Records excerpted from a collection
+++

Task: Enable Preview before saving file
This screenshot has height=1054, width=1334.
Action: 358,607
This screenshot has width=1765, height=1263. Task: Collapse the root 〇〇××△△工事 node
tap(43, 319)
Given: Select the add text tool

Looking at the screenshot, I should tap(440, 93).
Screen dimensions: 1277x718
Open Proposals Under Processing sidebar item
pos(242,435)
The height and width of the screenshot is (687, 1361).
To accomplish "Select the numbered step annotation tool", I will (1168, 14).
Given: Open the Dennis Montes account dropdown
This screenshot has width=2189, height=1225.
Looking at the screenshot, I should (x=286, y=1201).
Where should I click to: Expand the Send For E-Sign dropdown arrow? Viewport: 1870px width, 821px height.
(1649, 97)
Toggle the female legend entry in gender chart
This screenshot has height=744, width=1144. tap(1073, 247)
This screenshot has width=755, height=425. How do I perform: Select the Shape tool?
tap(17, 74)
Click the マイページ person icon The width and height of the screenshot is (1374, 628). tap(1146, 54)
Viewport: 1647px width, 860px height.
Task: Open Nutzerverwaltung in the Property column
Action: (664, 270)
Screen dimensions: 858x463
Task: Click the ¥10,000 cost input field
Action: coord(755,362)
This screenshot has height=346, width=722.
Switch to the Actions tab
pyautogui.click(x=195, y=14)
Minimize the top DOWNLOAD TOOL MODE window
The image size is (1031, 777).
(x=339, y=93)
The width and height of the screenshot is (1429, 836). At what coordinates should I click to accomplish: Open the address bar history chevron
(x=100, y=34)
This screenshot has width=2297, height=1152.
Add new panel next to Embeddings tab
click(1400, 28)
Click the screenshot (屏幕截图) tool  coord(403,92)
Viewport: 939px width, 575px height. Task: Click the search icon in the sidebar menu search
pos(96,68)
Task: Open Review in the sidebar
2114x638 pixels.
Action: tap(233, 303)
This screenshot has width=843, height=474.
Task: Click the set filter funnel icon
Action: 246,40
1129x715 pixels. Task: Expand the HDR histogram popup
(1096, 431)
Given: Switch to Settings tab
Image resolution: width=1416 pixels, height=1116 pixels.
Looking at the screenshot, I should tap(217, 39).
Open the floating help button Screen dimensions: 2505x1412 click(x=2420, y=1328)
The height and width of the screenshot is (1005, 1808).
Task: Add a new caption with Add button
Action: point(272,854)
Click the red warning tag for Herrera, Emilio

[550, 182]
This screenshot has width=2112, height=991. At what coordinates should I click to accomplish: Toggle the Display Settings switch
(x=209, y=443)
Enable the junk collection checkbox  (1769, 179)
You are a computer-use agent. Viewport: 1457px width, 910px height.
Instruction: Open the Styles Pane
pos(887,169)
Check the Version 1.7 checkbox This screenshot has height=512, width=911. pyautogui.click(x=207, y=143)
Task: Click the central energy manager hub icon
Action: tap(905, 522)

+++

● PROBLEM REQUIREMENTS
Would you restate word for word every line from the one holding "You are a computer-use" to the end of the entries, both ends included?

● WRITTEN REPLY
You are a computer-use agent. Viewport: 1457px width, 910px height.
Instruction: Open the Styles Pane
pos(887,169)
Check the Version 1.7 checkbox This screenshot has height=512, width=911. pyautogui.click(x=207, y=143)
Task: Click the central energy manager hub icon
Action: tap(905, 522)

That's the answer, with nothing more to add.